It was on the morning of Friday the 28th of December last, that with a few friends I went before daylight on board a Chiang-chau fast boat which we had previously engaged, and at once we com- menced sailing up the inner harbour of Amoy. When day began to dawn we found ourselves opposite Pagoda Island, and already passing it lying on our left. The wind and the tide both being in our favour we soon left the island far behind us, and were proceed- ing rapidly in a westerly course across the expansive bay towards the mouth of the Chiang-chau river. Our boat-men knew the course well, otherwise we should have been somewhat at a loss to know whither to steer, as nothing appeared before us for a long time but a seemingly unbroken boundary of land. But on approaching nearer, the river gradually opened out before us, the winding direction of its course behind the rising ground having previously hidden it from our view.
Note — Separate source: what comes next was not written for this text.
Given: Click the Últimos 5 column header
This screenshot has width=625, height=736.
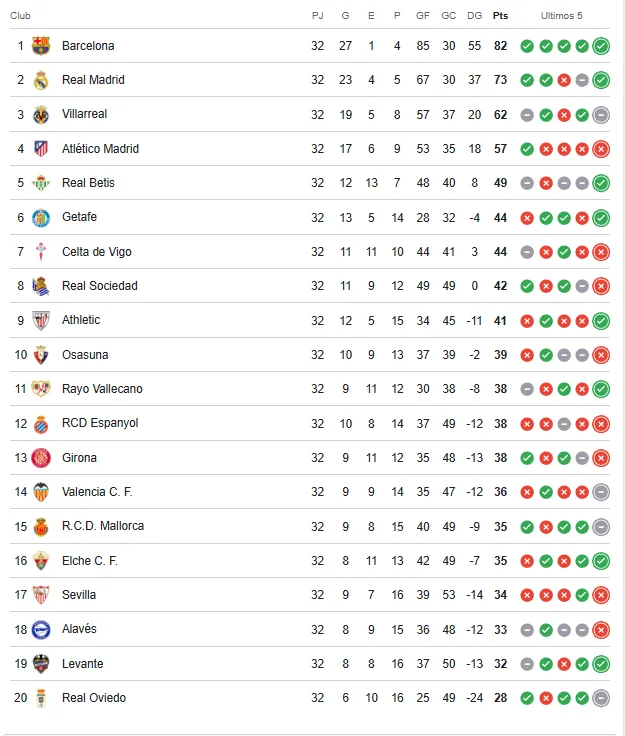Looking at the screenshot, I should [x=561, y=16].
While proceeding up the river we saw traces all along of its having formerly spread itself over a wide extent of ground lying at each side of its course. But now extended embankments keep it within narrower limits, and the recovered land is usefully employed in the production of paddy, or of a long sort of grass from which ropes and mats are made. Still sailing rapidly with the tide up the river, we soon arrived opposite the large and picturesque-looking town of Hai-teng; and after about another hour's sailing we reached the town of Chioh-bey. This town lies about half way between Amoy and Chiang-chau; and both it and Hai-teng are on the south side of the Chiang-chau river. Chioh-bey is a long and narrow but very populous town, the houses generally forming nearly parallel rows running along in the direction of the river. I have been twice visiting the people of that town, and have found them,—like the generality of the inhabitants of the towns and villages around Amoy,—always very affable and friendly. In increasing crowds they followed us walking along their streets; eagerly they accepted the Christian tracts or books in their language which we had taken with us for distribution; and as a dense living mass they stood still and listened eagerly to us while we preached to them the gospel.

Leaving Chioh-bey on our left, after having proceeded about two miles farther we saw the town where the famous pirate Koxinga used to reside. At the northern bank also, the ruins of what was once a fort belonging to him still meet the passenger's eye as he goes up or down the river.
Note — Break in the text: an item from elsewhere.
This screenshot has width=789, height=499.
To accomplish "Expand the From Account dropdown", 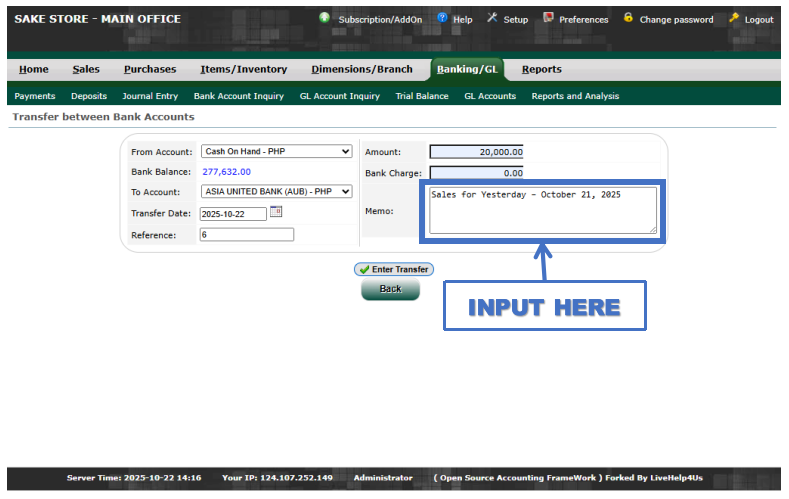I will 277,152.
The views of the country which presented themselves to us all along our course were full of varied beauty. Green hills were all around, some low and gently sloping, others higher and more abrupt, while some of them were adorned with pine trees ranged in rows up to their very summits, appearing, as seen between us and the clear blue sky beyond them, like earth-weaned pilgrims travelling up- wards towards heaven.

But the most interesting feature of the landscape was the perpetual recurrence, at short intervals of distance from each other, of those clusters of green shady trees which always indicate the locality of a village, or of a smaller or a larger town, showing that the whole district was densely peopled by members of the family of man.

We procceded by water till we came to within two miles of the outskirts of the ancient and still flourishing city of Chiang-chau. It was then about one o'clock P. M. when we found that the tide had receded so much as to leave the water too shallow for our somewhat bulky boat getting any further up at that time, so taking with us a large supply of Chinese tracts, we landed and walked the rest of of the way by the river side.

On arriving at the suburbs of the town we walked straight on without meeting with any sort of hindrance to our progress. Many persons came near and gazed at us as we passed, and soon we were surrounded and followed by large companies of people, but their words and their looks evinced only feelings of pleasing wonder; and the wonder and the pleasure which they manifested visibly increased when they heard us speak to them in the familiar tones of their own language. We distributed many tracts among the more intelligent looking of the people who crowded upon us eager to receive them; and repeatedly we stood on high steps in front of the warehouses and preached to them of Him whose grace our tracts unfold.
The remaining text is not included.